If you send them something plain-looking they are going to be disappointed.” At
a time when diners let their meals go cold as they take pictures for Instagram,
if you can’t produce a sensational dessert it might be best not to try.
Busy restaurants also dislike diners lingering over desserts; in
that time they might be able to start seating other guests. And this dislike
becomes acute when, as often in these calorie-conscious days, a group of people
split one or two desserts. For customers this means a sweet thrill with little
guilt, but for restaurants it means a table tied up with little revenue.
Desserts can rarely command a high price – beyond a point, perhaps, the guilt
of indulging triggers the guilt of spending, particularly at the end of an
already expensive meal. Yet while all these might be practical reasons for the
disappearance of desserts from restaurants, it still feels like a wasted
opportunity. Unlike dining cultures like Japan, where desserts have never been
a big part of meals, in India we have always enjoyed sweets with our meals – in
fact, rather than exiling them to the end, they were often served along with
other foods on a thali. It might just be a few lumps of jaggery, but we
appreciated the chance for a sweet break mid-meal.
We also have such an exceptional range of ingredients that could
be used in desserts, starting with natural sweeteners like the different kinds
of jaggery, then fruits of all kinds, spices and grains. We make halvas from
multiple vegetables and there is even a kheer made from garlic. “We have a lot
of potential with Indian ingredients,” says Mathew who uses many traditional
south Indian products in his desserts.
Imported ingredients are also easily available, which helps with
technical issues like the varying quality of flour in India. But Mathur cautions
that just having access isn’t enough: “People don’t know how to use them and
those who supply the ingredients don’t help.” Messman agrees that people use
ingredients indiscriminately. “I’ve seen a blueberry cheesecake garnished with
cherries. Why would you do that when you can get blueberries quite easily?”
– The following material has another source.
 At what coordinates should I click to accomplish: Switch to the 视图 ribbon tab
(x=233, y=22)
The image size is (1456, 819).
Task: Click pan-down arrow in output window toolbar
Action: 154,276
Some restaurants are trying to get around the problem of limited
space and hot kitchens. One solution is an offsite central kitchen, like the
Magazine Street Kitchen operation started by the founders of The Table in
Mumbai. This makes a range of high-end pastries and breads, and spreads the
cost by supplying them to other cafes.
Restaurants could also emphasise the desserts that they are more
suited to serve than the independent patisseries and mithai shops. While these
can be very innovative with flavours, their format works against serving hot
desserts like sweet soufflés. “It needs a proper oven and has to be cooked and
served immediately,”
says Messman. “It’s hard to do that in a shop.” Fernandes points
to a technical problem – most restaurant ovens now have powerful fans which are
ideal for roasting meats, but work against the delicately raised structure of a
soufflé).
In the end, perhaps, it comes down to customers. All the
reluctance of restaurants to serve good desserts would vanish if customers
showed they were willing to order, and pay a good price, for a really good
dessert selection. Perhaps customers could balance the meal with fewer mains,
but more desserts. The dessert trolley might actually be ready for
reintroduction, with its combination of desserts that can be prepared offsite
and a tempting presentation that is ideal for Instagram.
But even better for Instagram are the desserts ritually prepared
table-side. Like crepe Suzette, there is a whole range of flambéed desserts –
cherries jubilee, bananas Foster – waiting to be rediscovered. Perhaps the only
problem is finding a way to stop the smoke detectors when they are made.